So says Claire Boxall, head of PR and communications at Maidstone-based Golding Homes, after a year of voluntary service in a remote part of India.
Getting away for longer than four weeks depends on an employer willing to let you go – and take you back.
Golding Homes, a housing association in mid-Kent, encourages staff to take a sabbatical for up to 12 months after five years’ service.
Claire, 36 from Leybourne, near Maidstone, had long dreamed of helping in the developing world.
As a trustee of international charity Methodist Relief and Development Fund, she was well aware of the need.
“I have a desire to see social justice,” she said. “If I want to see something happen, I’ve got to do something about it.”
After applying to international development organisation Voluntary Service Overseas (VSO), and getting through an assessment day and four training courses, Claire was offered the chance to go to India.
“It was probably the hardest interview I’ve ever done,” she said.
“We had to do a whole day of group activities, where they are looking for you to be a leader but also part of a team, show confidences and be good at listening. It was so challenging.”
VSO volunteers range from students to pensioners. Claire was chosen for her professional PR and communications skills.
“It was great to think I could be useful,” she said.
So in November 2012, she found herself on a train for a 30-hour journey to Bhawanipatna in Odisha, formerly Orissa, near India’s east coast on the Bay of Bengal.
And first impressions were a shock.
“‘What have I done’, I thought? People were very welcoming but there was nothing familiar at all. I was told: ‘This is your desk, there’s your computer, this is what we do, sit down and get on with it’.”

● **Supplied information**
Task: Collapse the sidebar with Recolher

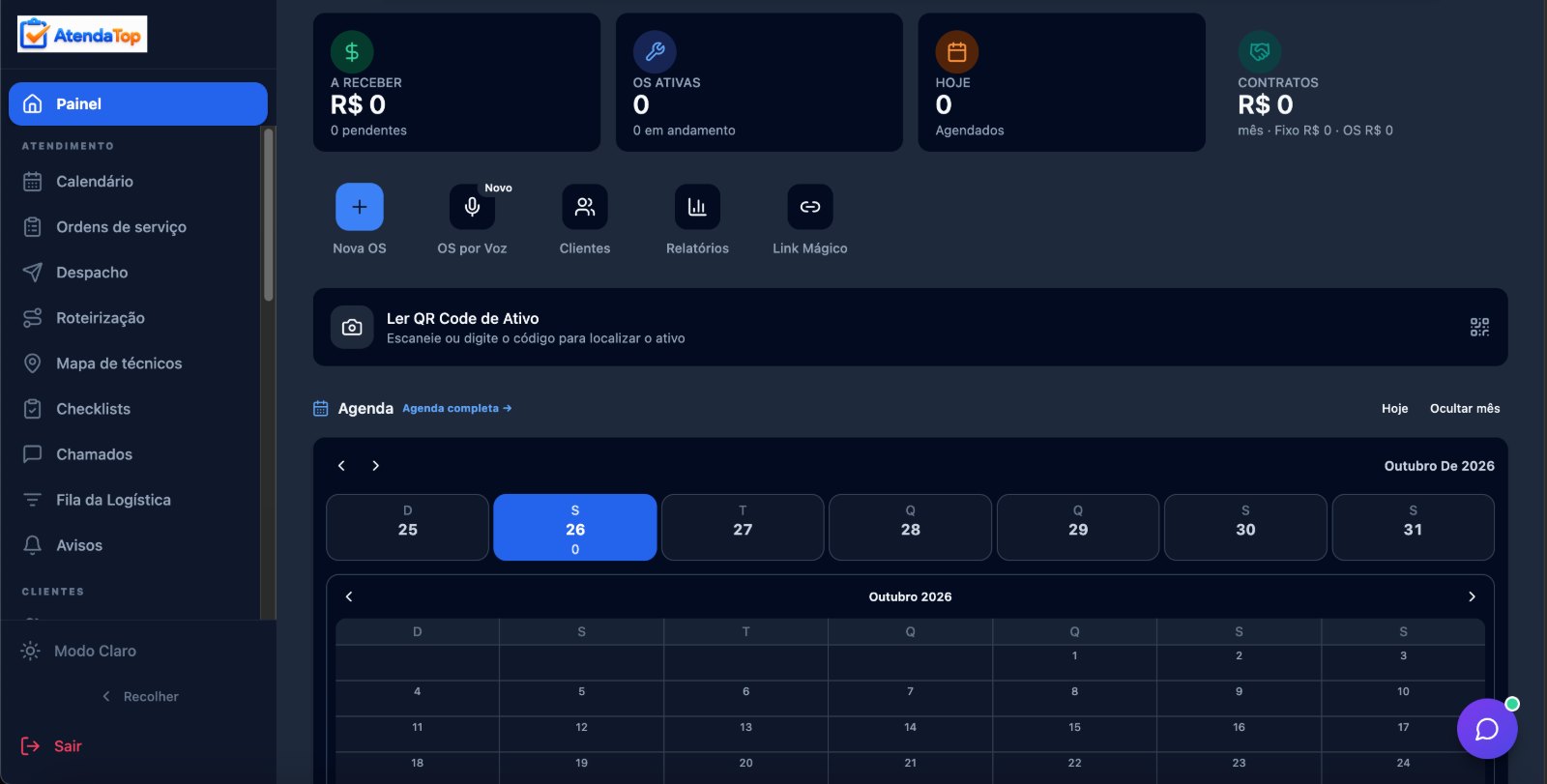Action: 140,696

● **Task statement**
Reproduce the article on Claire Boxall's year in India word for word, from start to finish. The data has no connection to the article on Claire Boxall's year in India.

● **Answer to the problem**
So says Claire Boxall, head of PR and communications at Maidstone-based Golding Homes, after a year of voluntary service in a remote part of India.
Getting away for longer than four weeks depends on an employer willing to let you go – and take you back.
Golding Homes, a housing association in mid-Kent, encourages staff to take a sabbatical for up to 12 months after five years’ service.
Claire, 36 from Leybourne, near Maidstone, had long dreamed of helping in the developing world.
As a trustee of international charity Methodist Relief and Development Fund, she was well aware of the need.
“I have a desire to see social justice,” she said. “If I want to see something happen, I’ve got to do something about it.”
After applying to international development organisation Voluntary Service Overseas (VSO), and getting through an assessment day and four training courses, Claire was offered the chance to go to India.
“It was probably the hardest interview I’ve ever done,” she said.
“We had to do a whole day of group activities, where they are looking for you to be a leader but also part of a team, show confidences and be good at listening. It was so challenging.”
VSO volunteers range from students to pensioners. Claire was chosen for her professional PR and communications skills.
“It was great to think I could be useful,” she said.
So in November 2012, she found herself on a train for a 30-hour journey to Bhawanipatna in Odisha, formerly Orissa, near India’s east coast on the Bay of Bengal.
And first impressions were a shock.
“‘What have I done’, I thought? People were very welcoming but there was nothing familiar at all. I was told: ‘This is your desk, there’s your computer, this is what we do, sit down and get on with it’.”